SAG-AFTRA has decided to seek a strike authorization vote from its membership amid contentious film and TV contract talks with the major studios — unless a deal is reached by June 30.
The performers union said in a message to members Sunday night that the Alliance of Motion Picture and Television Producers has pushed for “outrageous rollbacks” in the negotiations that began May 31. SAG-AFTRA’s current master contract for film and primetime TV expires June 30. The union has about 160,000 members.
SAG-AFTRA’s national board voted unanimously on Sunday to seek the strike authorization vote, following an update from the union’s negotiating committee. SAG-AFTRA reps say the contract on the table covers 160,000 members working in primetime TV and film.
“This is a time of extraordinary entertainment and media industry profits,” it said in its “frequently asked questions” sectino of the site. “Global online distributors like Netflix, and now Amazon, are expanding the market for scripted film and television across the globe. Management’s demands will mean more for less – more hours, more work, more unreimbursed travel and less opportunity for fair compensation.”

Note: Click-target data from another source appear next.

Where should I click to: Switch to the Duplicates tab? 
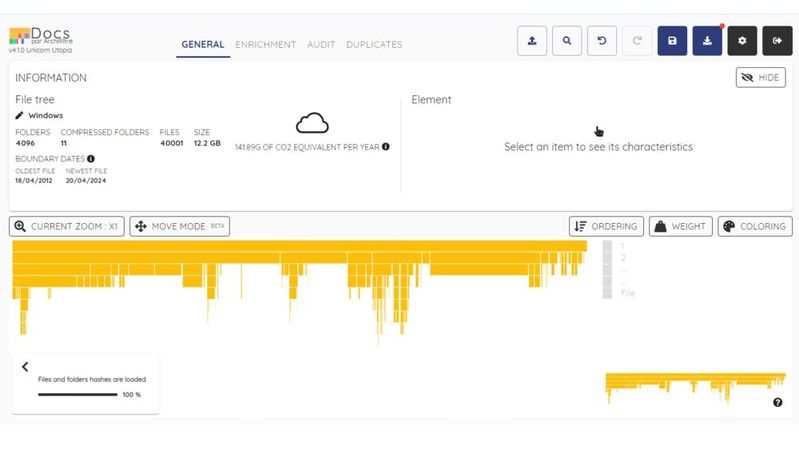tap(374, 45)
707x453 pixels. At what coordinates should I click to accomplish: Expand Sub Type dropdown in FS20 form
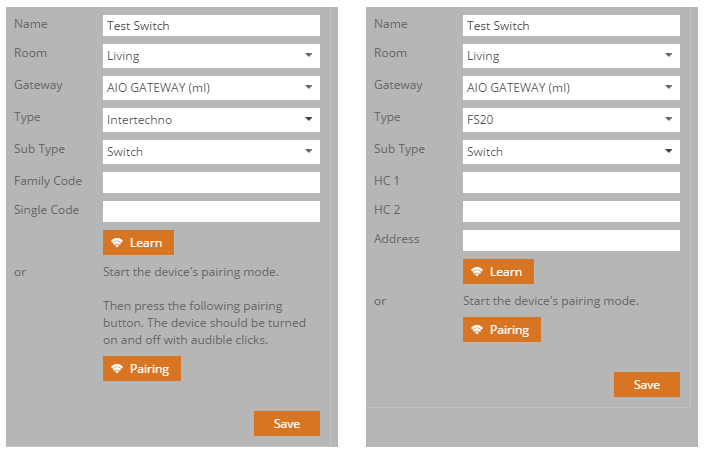(x=571, y=152)
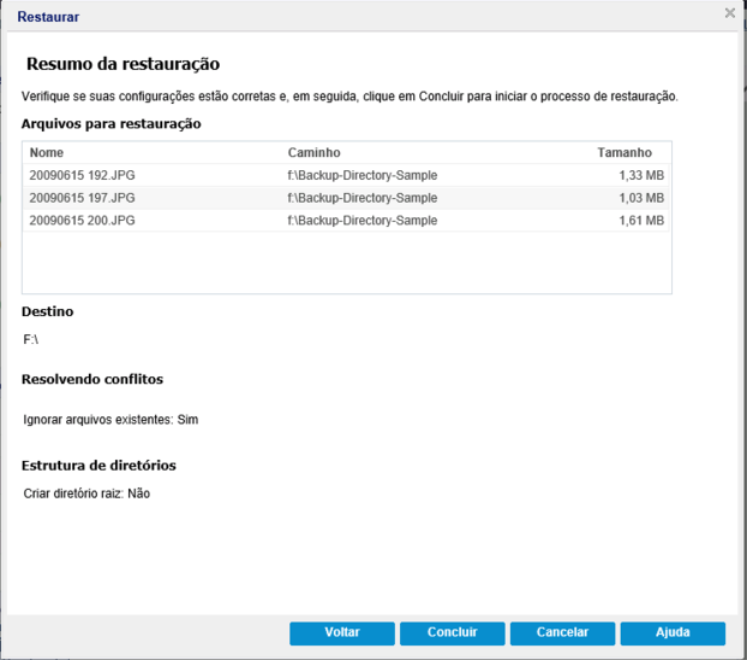
Task: Click the Restaurar title bar text
Action: click(48, 16)
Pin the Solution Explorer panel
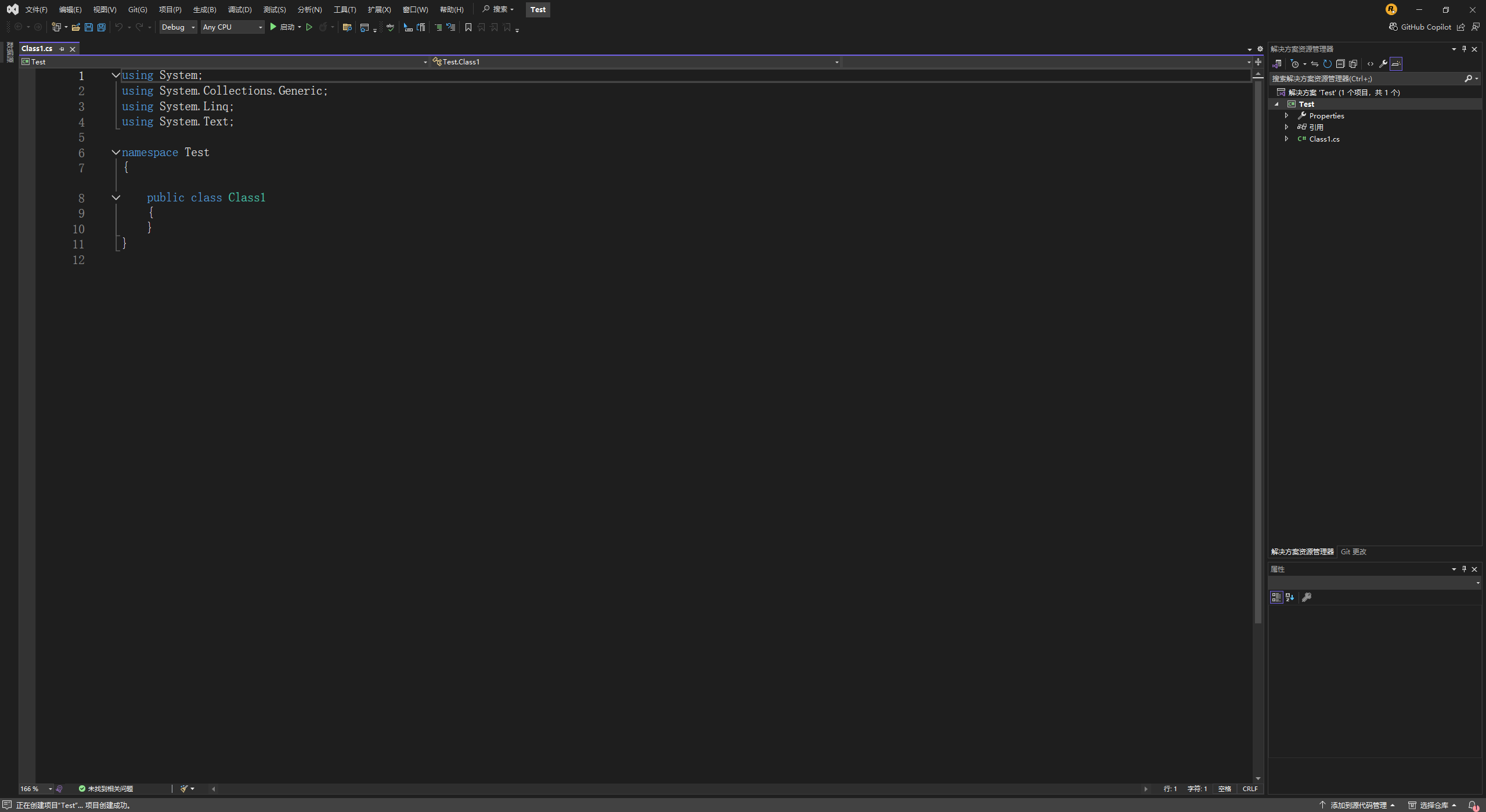The width and height of the screenshot is (1486, 812). coord(1463,49)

“There is unprecedented consumer demand for content and record industry profits. Actors are among the key drivers of the industry’s monumental success and should receive appropriate compensation, benefits, and standing on par with their overall contribution. Only a fair contract agreement will ensure this.”

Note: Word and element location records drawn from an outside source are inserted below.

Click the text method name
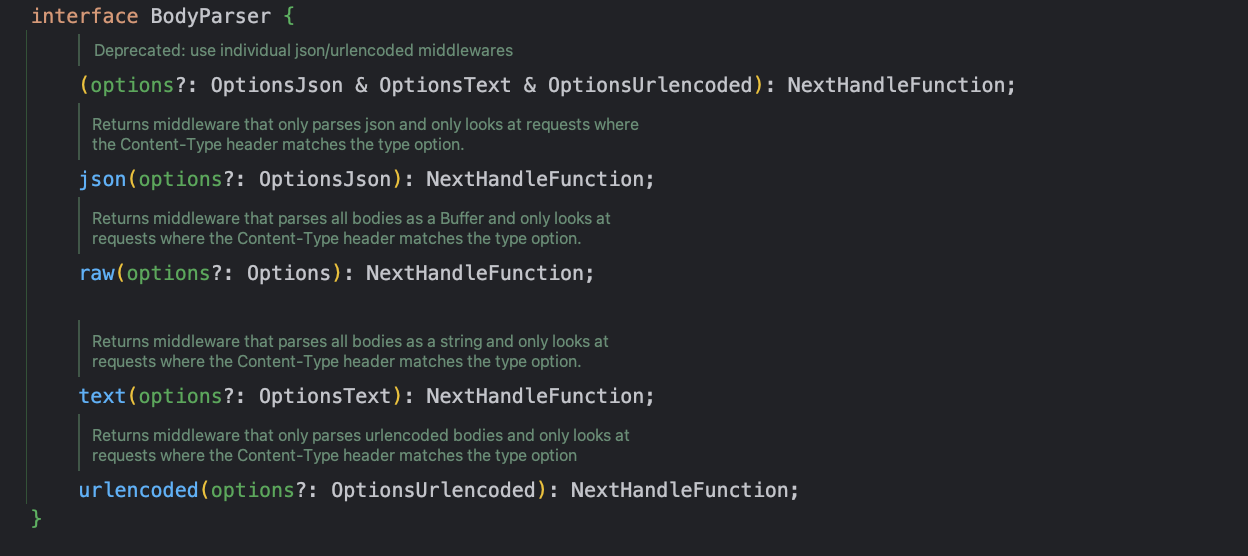The width and height of the screenshot is (1248, 556). pos(102,396)
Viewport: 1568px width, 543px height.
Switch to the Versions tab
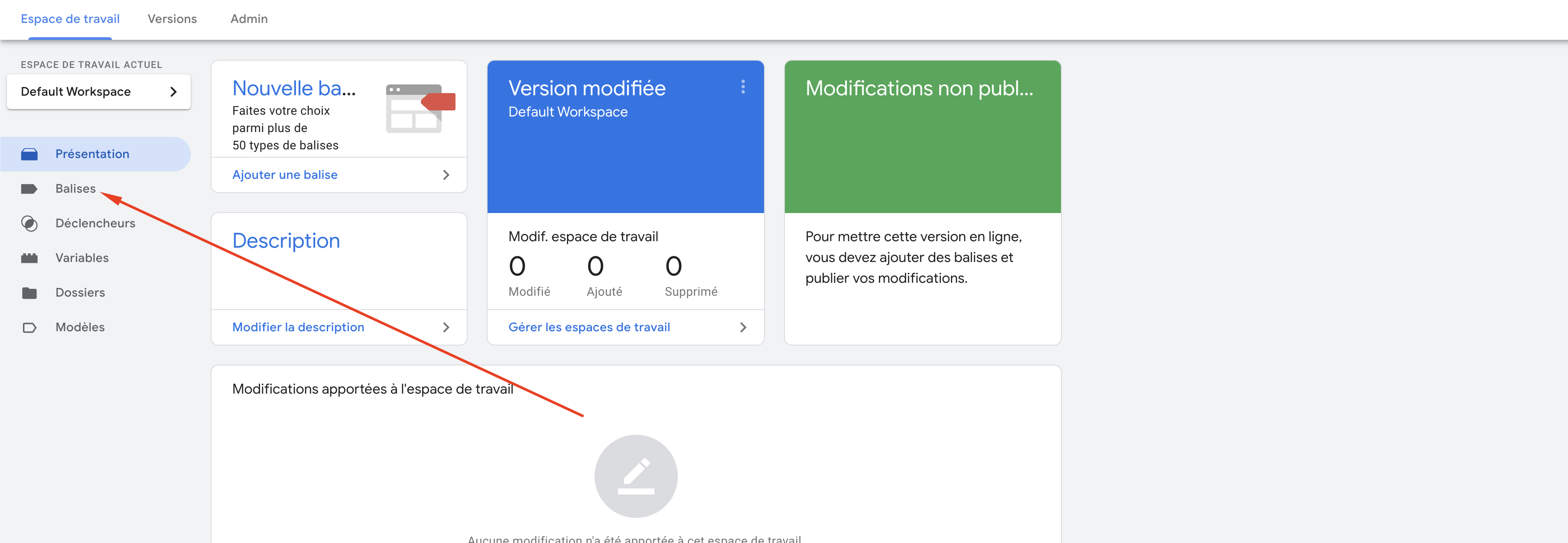click(x=172, y=19)
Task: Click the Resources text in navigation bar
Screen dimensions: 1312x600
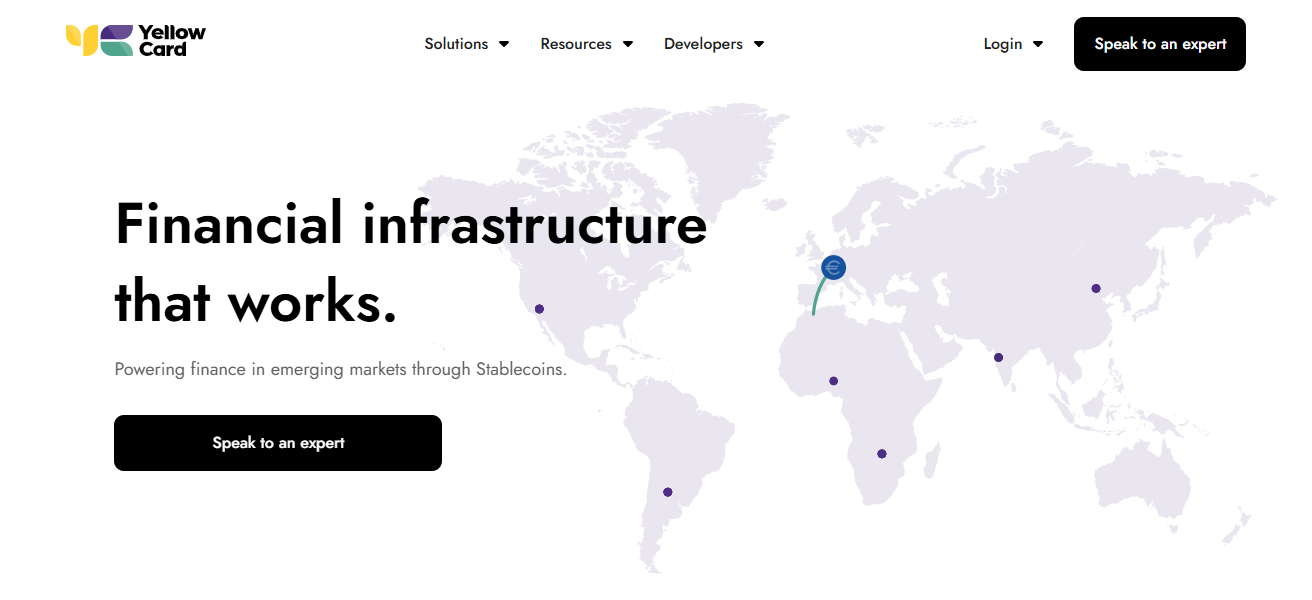Action: pos(576,44)
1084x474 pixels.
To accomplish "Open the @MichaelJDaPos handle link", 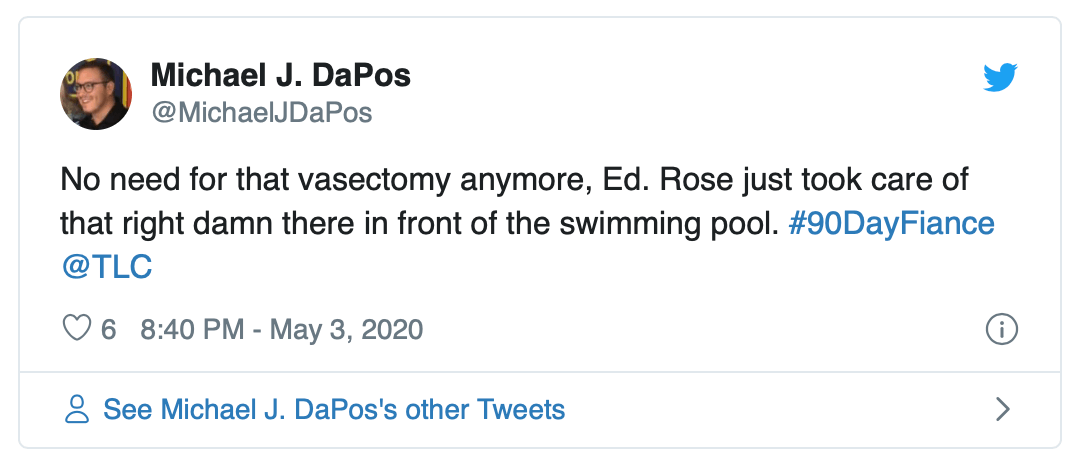I will point(261,113).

Sunday’s message to members was the first disclosure by the union about the negotiations since they began. It also did not indicate the timetable for when members will be asked to vote for the strike authorization.

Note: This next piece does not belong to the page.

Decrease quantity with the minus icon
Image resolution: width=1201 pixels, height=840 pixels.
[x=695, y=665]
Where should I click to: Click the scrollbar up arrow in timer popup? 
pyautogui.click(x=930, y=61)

“A strike authorization is not a strike. It is a powerful tool that authorizes your negotiators to call a strike if they are unable to secure a fair deal. If a strike authorization referendum is issued, you will receive additional information on the voting process. That said, our negotiating committee will use this tool if necessary.”
SAG-AFTRA’s move is an echo of the tension that arose in March and April between the AMPTP and the Writers Guild of America. The WGA West and WGA East received overwhelming support from its members for a strike authorization vote as contract negotiations appeared to stall in April. As the industry girded for a work stoppage, the sides reached a deal with barely an hour to go until the May 1 contract expiration deadline.